4.2.2.16 Managing the Window: RFC-793 Section 3.7, page 41

A TCP receiver SHOULD NOT shrink the window, i.e., move the right window edge to the left. However, a sending TCP MUST be robust against window shrinking, which may cause the "useable window" (see Section 4.2.3.4) to become negative.

If this happens, the sender SHOULD NOT send new data, but SHOULD retransmit normally the old unacknowledged data between SND.UNA and SND.UNA+SND.WND. The sender MAY also retransmit old data beyond SND.UNA+SND.WND, but SHOULD NOT time out the connection if data beyond the right window edge is not acknowledged.
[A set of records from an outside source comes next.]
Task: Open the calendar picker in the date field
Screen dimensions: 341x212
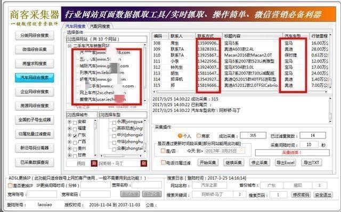Action: [241, 151]

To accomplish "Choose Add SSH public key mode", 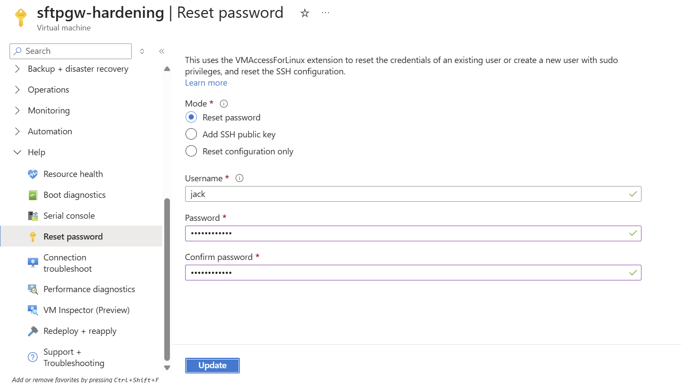I will click(191, 134).
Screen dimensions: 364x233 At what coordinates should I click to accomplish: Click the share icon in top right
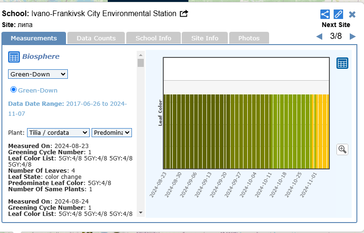(325, 14)
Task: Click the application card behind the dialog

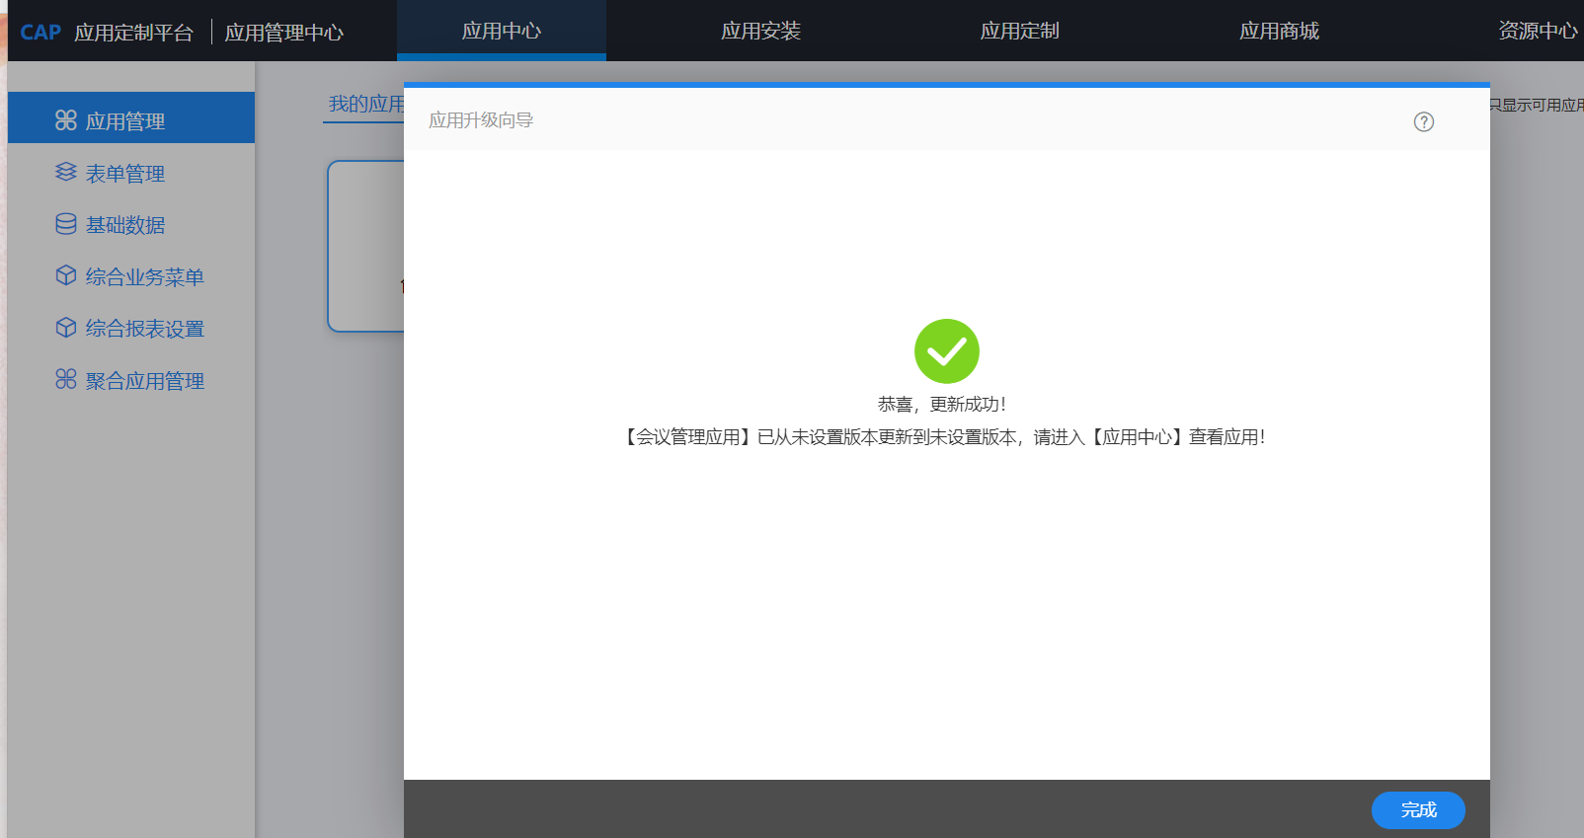Action: [365, 247]
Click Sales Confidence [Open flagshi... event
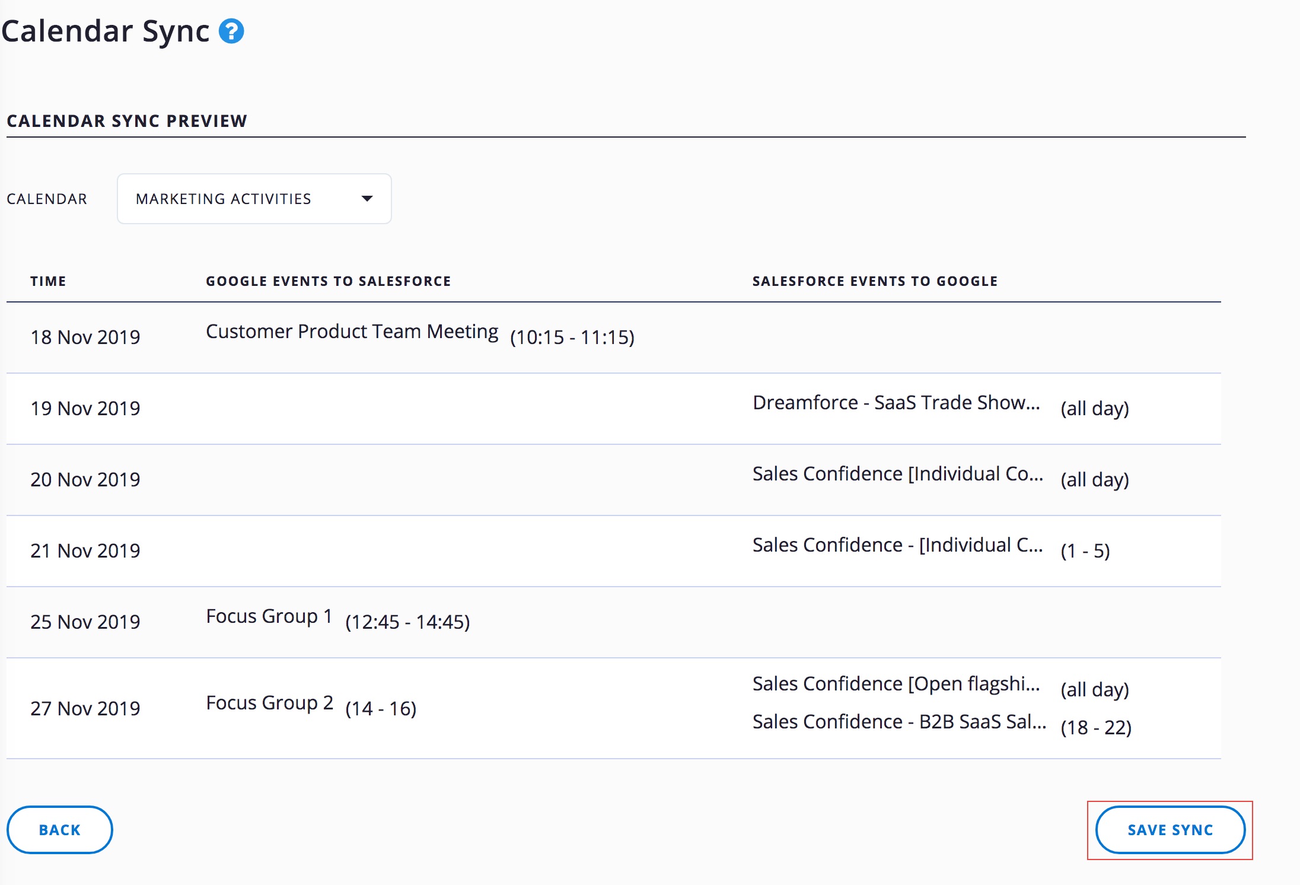 coord(896,684)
If the window shrinks to zero, the TCP MUST probe it in the standard way (see next Section).

DISCUSSION:

Many TCP implementations become confused if the window shrinks from the right after data has been sent into a larger window. Note that TCP has a heuristic to select the latest window update despite possible datagram reordering; as a result, it may ignore a window update with a smaller window than previously offered if neither the sequence number nor the acknowledgment number is increased.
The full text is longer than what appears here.